Brandstof

Om het stoomgemaal ir. D.F. Woudagemaal onder stoom te krijgen is onder andere brandstof nodig.

Vanaf de ingebruikname in 1920 tot 1967 werd hier steenkool voor gebruikt. (zie ook: Stoken met steenkolen)

De steenkool kwam voor het overgrote deel uit de Nederlandse steenkolenmijnen in Zuid-Limburg. Zij werden per schip bij het gemaal aangevoerd. De opslagplaats van de steenkolen is nog geheel intact: het is de ruimte tussen de houten schotten voor het gemaal, de zogenaamde kolenloods. (zie ook: Aanvoer en opslag van de steenkolen)
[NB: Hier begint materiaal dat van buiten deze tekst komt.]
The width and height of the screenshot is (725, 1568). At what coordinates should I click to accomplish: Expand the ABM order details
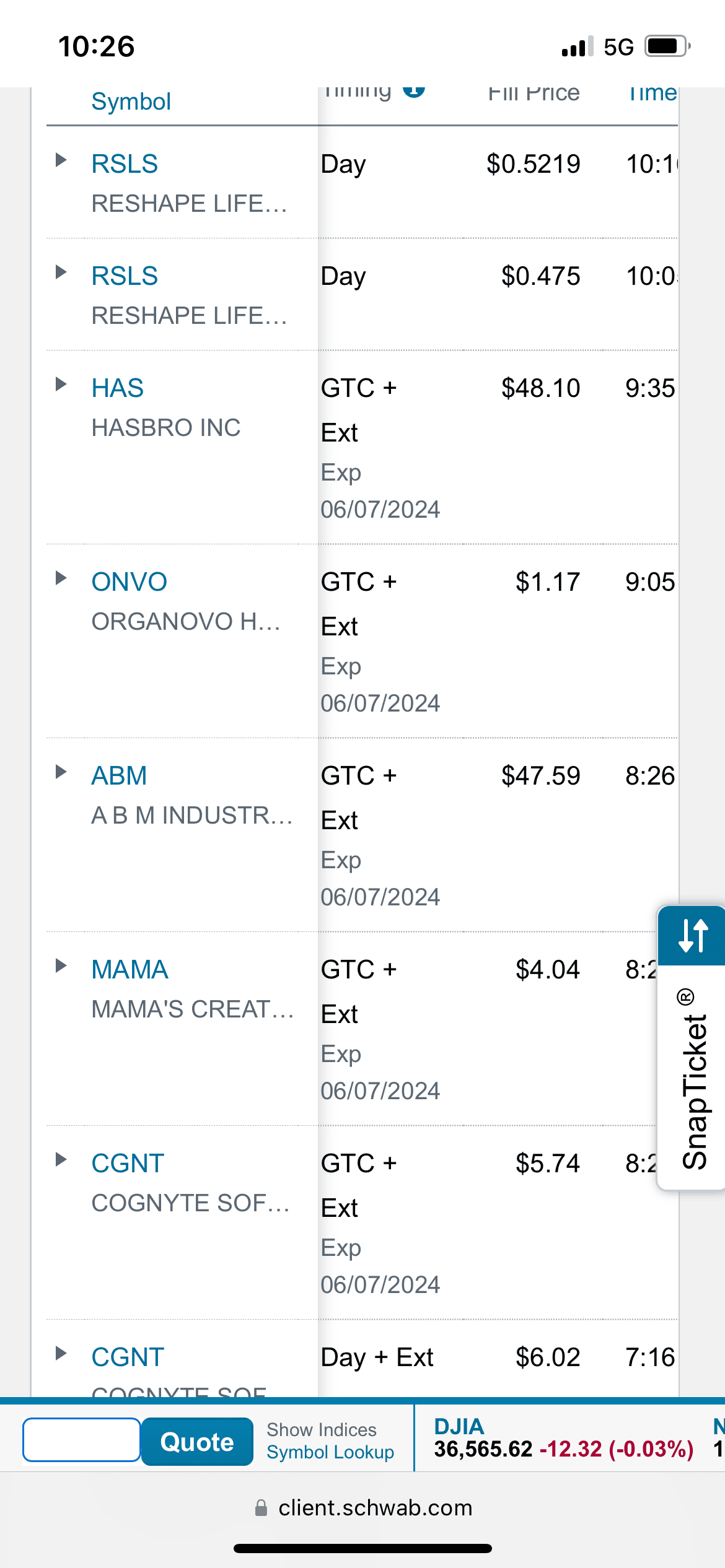pyautogui.click(x=61, y=772)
In 1954 en 1958 is er echter ook gebruik gemaakt van turf. (zie ook: Brandstoffen, eigenschappen en Verbrandingswaarde)
In 1954 wilde men graag weten of turf gebruikt zou kunnen worden en wat de verbrandingswaarde was alsmede het rendement ten opzichte van steenkool. Bij de proef in 1954 werd eerst een ketel met turf gestookt en vervolgens met steenkool, zo werden betrouwbare meetgegevens verkregen. De nieuwe in 1955 geplaatste ketels konden ook met behulp van turf worden gestookt, er is toen 1200 ton turf gebruikt tijdens het reguliere werkproces. Daarna is er geen turf meer gestookt.
In 1958 was er een grote voorraad turf beschikbaar op de markt die niet afgezet kon worden.

Vanaf 1967 wordt er met stookolie gestookt.


Andere energievormen om te gebruiken zijn: zuiggas en elektriciteit, tegelijkertijd zou het gemaal dan geen stoomgemaal meer zijn.